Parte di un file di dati

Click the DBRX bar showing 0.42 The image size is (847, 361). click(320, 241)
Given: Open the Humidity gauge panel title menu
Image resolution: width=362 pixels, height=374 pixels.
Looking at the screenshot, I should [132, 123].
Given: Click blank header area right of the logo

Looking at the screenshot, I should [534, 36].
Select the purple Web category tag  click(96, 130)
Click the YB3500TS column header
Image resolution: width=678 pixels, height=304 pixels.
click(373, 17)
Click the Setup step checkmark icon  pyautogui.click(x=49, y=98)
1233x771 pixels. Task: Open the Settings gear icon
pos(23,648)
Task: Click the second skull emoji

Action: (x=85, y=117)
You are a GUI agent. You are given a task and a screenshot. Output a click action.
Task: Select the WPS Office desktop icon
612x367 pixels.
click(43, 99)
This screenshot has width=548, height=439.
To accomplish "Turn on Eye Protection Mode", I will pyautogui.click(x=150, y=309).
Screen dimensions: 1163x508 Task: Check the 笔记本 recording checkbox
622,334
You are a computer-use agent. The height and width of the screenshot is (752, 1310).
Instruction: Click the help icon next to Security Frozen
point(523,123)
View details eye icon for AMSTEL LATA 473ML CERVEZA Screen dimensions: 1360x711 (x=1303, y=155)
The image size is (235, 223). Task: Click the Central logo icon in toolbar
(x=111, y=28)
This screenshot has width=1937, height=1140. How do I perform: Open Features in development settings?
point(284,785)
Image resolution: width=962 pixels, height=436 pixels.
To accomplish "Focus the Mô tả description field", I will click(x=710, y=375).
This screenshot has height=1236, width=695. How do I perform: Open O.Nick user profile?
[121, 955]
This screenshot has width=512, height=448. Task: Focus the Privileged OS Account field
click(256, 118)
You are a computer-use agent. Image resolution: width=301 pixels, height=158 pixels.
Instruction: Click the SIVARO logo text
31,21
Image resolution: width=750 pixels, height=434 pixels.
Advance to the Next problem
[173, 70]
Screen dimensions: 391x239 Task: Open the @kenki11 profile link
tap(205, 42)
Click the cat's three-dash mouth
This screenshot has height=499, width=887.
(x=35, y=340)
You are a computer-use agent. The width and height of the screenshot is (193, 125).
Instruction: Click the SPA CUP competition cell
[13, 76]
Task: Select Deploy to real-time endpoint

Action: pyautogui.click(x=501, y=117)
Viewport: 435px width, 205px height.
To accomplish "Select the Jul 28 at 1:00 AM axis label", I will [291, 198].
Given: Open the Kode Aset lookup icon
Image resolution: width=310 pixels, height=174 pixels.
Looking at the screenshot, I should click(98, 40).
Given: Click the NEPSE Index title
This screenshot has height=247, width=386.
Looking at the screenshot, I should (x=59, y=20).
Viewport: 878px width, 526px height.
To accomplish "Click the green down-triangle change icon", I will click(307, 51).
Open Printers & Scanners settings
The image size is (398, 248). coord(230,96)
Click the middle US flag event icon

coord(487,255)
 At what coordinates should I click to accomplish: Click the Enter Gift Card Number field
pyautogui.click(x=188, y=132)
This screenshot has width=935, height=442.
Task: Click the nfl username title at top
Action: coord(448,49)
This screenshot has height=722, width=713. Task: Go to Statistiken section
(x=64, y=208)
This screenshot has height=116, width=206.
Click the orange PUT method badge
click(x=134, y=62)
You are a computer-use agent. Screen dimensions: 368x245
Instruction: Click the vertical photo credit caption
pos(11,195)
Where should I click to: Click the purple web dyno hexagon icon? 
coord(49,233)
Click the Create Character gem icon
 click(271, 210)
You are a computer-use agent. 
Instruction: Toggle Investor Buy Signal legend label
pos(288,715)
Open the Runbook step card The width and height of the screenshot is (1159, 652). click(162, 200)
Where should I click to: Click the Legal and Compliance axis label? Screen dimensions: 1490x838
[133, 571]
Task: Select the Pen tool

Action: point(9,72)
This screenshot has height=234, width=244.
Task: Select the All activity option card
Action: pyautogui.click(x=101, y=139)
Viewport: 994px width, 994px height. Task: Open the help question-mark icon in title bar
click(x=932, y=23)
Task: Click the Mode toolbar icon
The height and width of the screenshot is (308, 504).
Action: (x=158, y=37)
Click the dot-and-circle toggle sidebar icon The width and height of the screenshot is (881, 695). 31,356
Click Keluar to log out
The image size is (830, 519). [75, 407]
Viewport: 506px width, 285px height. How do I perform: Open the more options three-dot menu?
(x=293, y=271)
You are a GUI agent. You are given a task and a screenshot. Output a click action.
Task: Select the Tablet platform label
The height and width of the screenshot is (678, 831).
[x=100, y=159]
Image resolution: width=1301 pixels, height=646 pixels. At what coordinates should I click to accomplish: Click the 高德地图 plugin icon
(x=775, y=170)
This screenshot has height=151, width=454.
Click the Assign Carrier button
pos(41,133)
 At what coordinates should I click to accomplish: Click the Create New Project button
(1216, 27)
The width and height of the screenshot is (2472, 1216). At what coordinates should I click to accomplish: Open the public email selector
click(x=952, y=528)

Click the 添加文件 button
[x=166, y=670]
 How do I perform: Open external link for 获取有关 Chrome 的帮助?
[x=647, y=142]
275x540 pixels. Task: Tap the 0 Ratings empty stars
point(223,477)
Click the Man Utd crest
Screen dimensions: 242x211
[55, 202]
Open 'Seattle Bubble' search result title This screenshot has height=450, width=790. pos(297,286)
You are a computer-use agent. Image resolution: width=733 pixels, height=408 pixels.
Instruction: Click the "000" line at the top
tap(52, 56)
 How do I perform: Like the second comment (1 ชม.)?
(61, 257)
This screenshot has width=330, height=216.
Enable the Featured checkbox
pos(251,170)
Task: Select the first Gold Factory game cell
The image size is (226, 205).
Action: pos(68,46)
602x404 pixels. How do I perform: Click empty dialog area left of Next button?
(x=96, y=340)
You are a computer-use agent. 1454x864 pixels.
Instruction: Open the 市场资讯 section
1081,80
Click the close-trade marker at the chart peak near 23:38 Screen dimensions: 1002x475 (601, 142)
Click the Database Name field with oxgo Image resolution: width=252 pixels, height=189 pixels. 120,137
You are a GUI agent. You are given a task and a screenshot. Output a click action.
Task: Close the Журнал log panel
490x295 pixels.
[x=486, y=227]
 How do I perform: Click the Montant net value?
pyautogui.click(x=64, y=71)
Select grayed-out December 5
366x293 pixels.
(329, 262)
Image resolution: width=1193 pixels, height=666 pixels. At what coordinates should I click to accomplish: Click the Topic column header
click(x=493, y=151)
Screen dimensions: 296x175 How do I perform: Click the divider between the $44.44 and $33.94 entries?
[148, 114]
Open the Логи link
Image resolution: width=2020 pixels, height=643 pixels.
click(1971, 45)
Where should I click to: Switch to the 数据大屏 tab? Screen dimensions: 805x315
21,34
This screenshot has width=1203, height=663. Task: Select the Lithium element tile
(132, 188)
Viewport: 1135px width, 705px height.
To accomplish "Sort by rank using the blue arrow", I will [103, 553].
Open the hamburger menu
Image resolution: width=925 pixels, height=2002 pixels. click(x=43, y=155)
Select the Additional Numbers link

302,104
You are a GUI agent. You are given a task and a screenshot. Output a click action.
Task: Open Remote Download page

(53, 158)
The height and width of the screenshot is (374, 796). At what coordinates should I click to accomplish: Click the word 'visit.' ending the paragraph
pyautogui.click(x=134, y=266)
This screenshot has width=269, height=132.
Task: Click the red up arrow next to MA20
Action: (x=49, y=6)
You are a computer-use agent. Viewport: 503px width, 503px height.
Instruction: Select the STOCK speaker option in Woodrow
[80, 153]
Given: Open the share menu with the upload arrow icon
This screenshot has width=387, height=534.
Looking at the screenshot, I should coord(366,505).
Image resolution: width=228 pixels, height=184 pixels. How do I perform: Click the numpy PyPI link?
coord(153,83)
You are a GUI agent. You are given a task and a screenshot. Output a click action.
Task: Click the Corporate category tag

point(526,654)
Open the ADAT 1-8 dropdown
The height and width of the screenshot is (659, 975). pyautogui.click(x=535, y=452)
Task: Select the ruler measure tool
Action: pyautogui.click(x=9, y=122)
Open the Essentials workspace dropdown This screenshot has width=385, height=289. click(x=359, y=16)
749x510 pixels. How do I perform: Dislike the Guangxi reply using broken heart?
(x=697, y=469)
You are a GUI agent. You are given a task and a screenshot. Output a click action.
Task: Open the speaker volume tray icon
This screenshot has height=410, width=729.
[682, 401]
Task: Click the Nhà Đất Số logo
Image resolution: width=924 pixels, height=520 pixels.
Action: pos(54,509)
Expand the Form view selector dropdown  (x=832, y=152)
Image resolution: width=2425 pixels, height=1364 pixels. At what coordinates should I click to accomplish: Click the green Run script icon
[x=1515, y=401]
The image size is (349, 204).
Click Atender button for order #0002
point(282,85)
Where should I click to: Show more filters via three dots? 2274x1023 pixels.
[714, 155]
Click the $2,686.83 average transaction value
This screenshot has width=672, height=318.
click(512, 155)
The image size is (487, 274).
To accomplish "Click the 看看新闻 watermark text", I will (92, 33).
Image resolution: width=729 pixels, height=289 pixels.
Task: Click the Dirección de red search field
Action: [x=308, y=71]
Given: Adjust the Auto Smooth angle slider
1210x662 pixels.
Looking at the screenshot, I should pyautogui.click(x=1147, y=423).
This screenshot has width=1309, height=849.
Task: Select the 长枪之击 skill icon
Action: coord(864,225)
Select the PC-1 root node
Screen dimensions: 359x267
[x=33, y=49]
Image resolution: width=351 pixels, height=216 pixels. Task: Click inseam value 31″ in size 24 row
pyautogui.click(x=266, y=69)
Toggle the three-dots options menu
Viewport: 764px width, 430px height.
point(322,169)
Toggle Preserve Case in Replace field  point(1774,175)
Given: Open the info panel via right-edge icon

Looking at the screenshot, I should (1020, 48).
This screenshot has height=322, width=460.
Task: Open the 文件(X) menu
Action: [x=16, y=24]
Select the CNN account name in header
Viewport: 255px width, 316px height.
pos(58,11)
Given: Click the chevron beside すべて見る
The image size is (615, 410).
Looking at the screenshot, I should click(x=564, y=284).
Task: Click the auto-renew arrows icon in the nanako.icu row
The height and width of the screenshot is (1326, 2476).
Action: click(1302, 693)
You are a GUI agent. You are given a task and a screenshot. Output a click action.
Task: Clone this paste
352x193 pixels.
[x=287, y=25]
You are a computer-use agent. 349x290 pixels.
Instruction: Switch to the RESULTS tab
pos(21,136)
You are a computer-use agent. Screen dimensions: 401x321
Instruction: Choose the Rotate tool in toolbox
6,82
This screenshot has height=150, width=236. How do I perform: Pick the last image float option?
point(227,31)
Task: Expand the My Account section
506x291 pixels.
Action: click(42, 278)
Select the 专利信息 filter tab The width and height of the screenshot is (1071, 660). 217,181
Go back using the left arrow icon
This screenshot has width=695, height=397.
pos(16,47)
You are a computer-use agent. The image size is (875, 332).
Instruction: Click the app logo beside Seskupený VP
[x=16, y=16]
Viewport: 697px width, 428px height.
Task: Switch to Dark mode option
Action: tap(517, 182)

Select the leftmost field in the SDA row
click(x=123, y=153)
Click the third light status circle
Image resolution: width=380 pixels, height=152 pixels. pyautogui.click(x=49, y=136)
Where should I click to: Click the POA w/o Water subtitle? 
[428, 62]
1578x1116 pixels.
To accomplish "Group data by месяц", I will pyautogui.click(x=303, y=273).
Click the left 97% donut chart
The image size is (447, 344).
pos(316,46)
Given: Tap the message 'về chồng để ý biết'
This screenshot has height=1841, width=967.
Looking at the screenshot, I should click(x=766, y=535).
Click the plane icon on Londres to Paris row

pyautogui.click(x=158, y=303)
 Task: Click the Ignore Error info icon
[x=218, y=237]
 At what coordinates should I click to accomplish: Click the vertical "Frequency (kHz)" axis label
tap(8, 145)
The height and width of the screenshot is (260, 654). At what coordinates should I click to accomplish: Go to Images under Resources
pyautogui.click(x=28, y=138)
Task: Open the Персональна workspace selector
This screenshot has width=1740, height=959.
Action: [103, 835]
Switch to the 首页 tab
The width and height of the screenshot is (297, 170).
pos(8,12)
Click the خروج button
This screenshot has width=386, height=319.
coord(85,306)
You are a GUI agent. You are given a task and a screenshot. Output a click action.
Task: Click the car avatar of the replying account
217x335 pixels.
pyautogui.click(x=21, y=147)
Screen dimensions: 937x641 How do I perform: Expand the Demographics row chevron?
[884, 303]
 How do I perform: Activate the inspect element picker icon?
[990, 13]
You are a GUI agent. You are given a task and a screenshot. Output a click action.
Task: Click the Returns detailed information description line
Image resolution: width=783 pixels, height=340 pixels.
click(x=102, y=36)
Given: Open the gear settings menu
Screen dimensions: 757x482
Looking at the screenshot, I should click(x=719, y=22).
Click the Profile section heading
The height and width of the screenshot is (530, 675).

◆ Istruzione ◆
Riporta senza alcuna modifica le righe dei record, partendo da quella che contiene "Viewport: 506px width, 285px" e fermandoti dopo quella che contiene "[x=100, y=159]", entrambe comprese.

◆ Compito svolto ◆
Viewport: 506px width, 285px height. How do I perform: Open the more options three-dot menu?
(x=293, y=271)
You are a GUI agent. You are given a task and a screenshot. Output a click action.
Task: Select the Tablet platform label
The height and width of the screenshot is (678, 831).
[x=100, y=159]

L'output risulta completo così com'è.